Complaints about internet-related issues topped the list, followed closely
by complaints against builders and contractors. McCollum urged consumers to
be aware of the current trends that may victimize Floridians and to remain
vigilant in their efforts to protect themselves from the following scams:
1. Internet-related – Scams that emerged last year included an
increasing variety of check overpayment scams and phishing, a form of
identity theft. Never give out personal identification information to a
stranger over the internet, and be wary of anyone who writes a check for
more than the required amount and then asks to have the difference wired
back to them.
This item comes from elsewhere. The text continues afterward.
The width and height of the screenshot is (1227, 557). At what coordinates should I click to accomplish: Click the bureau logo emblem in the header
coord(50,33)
Consumers also complained about online companies that fail to
deliver ordered merchandise.
2. Builders/Contractors – To avoid being scammed by a rogue builder
or contractor, ask to see a certified contractors license and always obtain
at least three bids and references. Ask for a written contract with an
accurate estimate. Do not pay in cash. One of the most common problems last
year was companies that required deposits or full payments and then failed
to fulfill their contract obligations.
3. Insurance – The vast majority of complaints in this area were
related to the increasing cost of homeowners insurance. Additionally,
Floridians complained about increases that occurred without documentation
or written notification. Consumers should also be wary of companies
offering cheap insurance packages with unrealistic terms.
4. Collection Agencies – Debt collectors are legally prohibited from
lying to consumers or threatening them to collect payments. They are also
prohibited from calling after 9:00 p.m.
5. Travel – Complaints against travel agencies involved supposed
“all-inclusive” vacation packages with hidden consumer fees. Beware of a
hard sales pitch or an offer that sounds too good to be true.
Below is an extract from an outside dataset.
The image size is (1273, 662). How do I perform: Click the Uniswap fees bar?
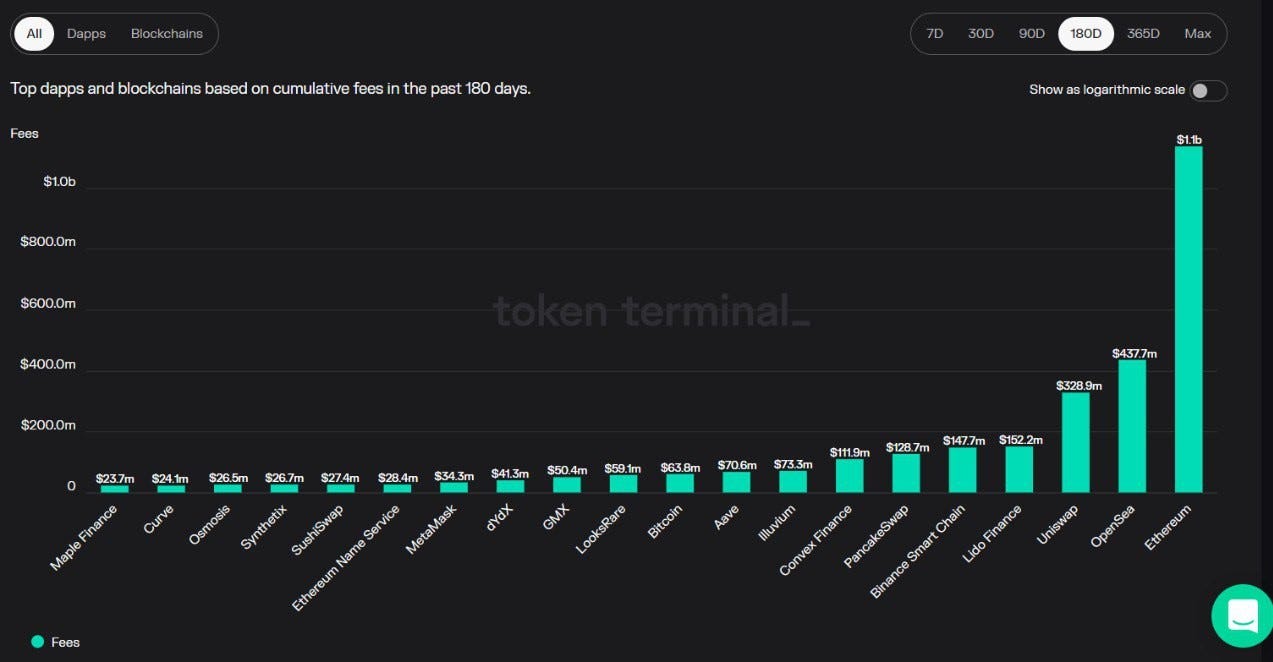click(x=1075, y=443)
6. Timeshare Resale – Other travel-related complaints addressed
timeshare scams, which occur both at the time of the original purchase and
at the time of resale. To protect themselves sellers should consider
reselling their timeshare “by owner;” by placing an advertisement in a
newsletter or magazine read by potential timeshare buyers; or by listing
the timeshare with a licensed real estate broker in the area where the
resort is located.
7. Auto Dealers – Many complaints addressed the issue of used
vehicles which were in worse condition than advertised by the dealer. Other
complaints referenced contracts that included unclear or confusing terms
which consumers did not understand, including monthly payments, fees or
interest rates higher than expected.
8. Real Estate – Unfortunately, many consumers bought homes last year
only to realize that the appraisal value had been artificially increased
or, in some cases, completely fabricated. There were also a wide variety of
complaints against developers who failed to fulfill their contracts.
9. Subscriptions – In 2006 consumers often received magazines they
did not order or subscribe to and then were billed for these undesired
items. Additionally, many consumers who renewed their magazine subscription
were unaware that they were paying a 3rd party magazine billing service.
Always be cautious if you receive magazines or other products for free.
Carefully review the terms of subscription and billing.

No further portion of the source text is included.